El viejo de la bolsa - Por Juan Azor

Una semblanza del habitante de las calles del barrio, quien empezó su caminata -como siempre- pero esta vez partió sin despedirse de nadie.

El viejo de la bolsa - Por Juan Azor
El viejo de la bolsa - Por Juan Azor

Fue un domingo después del almuerzo cuando lo vi por primera vez. Venía por el medio de la calle, contando historias que nadie alcanzaba a oír, susurrando a las hojas e invitando a un gorrión senil a seguir con una melodía que atravesara la plaza mayor en medio del silencio quebrado de una siesta de marzo.

Fue la primera vez que lo vi y desde entonces sentí curiosidad por sus ojos tristes. Decían que venía de San Juan, huyendo de un amor no correspondido; que perdió todo en un incendio y se volvió loco; que era maestro y olvidó lo aprendido...

Los pibes de la cuadra le tenían miedo y su andar desgarbado, seguido de una jauría de perros flacos, provocaba huidas.

Aquellos perros caminaban detrás de él, aunque no hubiera promesas de comida abundante. Más bien perseguían a un hombre que en las noches de invierno, cuando el frío era algo más que el silbido del viento chocando contra un vidrio, les contaba de sus sueños. La lealtad es un ovillo que solo se acaba con la muerte. Y quizás por eso nunca reemplazó a cada uno de aquellos animales que se fueron yendo.

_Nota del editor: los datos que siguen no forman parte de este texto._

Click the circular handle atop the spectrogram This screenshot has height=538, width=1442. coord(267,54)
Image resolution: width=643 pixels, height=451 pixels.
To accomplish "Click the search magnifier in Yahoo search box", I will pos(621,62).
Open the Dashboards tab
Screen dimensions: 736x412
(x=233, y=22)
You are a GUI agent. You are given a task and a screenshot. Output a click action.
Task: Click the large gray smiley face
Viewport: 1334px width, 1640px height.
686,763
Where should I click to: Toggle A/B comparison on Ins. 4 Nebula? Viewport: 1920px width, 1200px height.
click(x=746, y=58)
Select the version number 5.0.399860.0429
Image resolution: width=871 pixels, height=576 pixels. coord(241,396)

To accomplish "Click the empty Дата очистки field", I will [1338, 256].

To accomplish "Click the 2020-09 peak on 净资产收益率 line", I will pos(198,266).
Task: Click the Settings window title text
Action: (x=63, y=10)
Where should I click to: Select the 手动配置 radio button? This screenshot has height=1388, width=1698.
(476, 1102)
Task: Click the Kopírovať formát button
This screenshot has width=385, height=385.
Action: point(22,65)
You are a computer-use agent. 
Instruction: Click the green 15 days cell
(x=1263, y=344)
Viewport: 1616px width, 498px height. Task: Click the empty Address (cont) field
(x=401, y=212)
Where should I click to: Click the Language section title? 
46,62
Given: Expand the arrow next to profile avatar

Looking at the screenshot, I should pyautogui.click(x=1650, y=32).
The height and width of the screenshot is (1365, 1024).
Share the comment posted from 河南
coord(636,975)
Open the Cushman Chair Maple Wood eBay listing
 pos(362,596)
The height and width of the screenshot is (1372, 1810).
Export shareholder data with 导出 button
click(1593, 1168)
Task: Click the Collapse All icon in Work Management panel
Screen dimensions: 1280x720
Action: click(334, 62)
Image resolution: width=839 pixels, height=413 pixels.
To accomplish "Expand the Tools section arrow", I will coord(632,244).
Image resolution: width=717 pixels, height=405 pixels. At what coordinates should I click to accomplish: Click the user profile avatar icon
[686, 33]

Lo recuerdo discutiendo con la tristeza, en un mano a mano que a veces era cotidiano, reclamando la risa que alguien le había sacado de una bolsa donde guardaba un par de nombres y una margarita sin pétalos.

A veces, a modo de broma, le gritábamos para llamar su atención y luego nos escondíamos. Él respondía con una sonrisa, como si supiera que era nuestra manera cobarde de abrazarlo, de pedirle perdón por la vida, por las injusticias, por el frío de julio en una madrugada sin colchas, por mirar el paisaje del pueblo sin mirarlo...

Recién me contaron que ayer decidió irse, que solo se echó su bolsa al hombro y empezó a caminar sin despedirse de nadie. Quiso viajar después de tantos años de postales sin llenar.

Seguramente, donde quiera que haya ido, alguien lo verá pasar y desatará un sinfin de rumores sobre su pasado. Y aunque ninguno será cierto, él no se preocupará demasiado por eso. Estará ocupado abrazando a esos perros que mueven la cola en señal de gratitud, como si quisieran decirle que nunca dejaron de extrañarlo.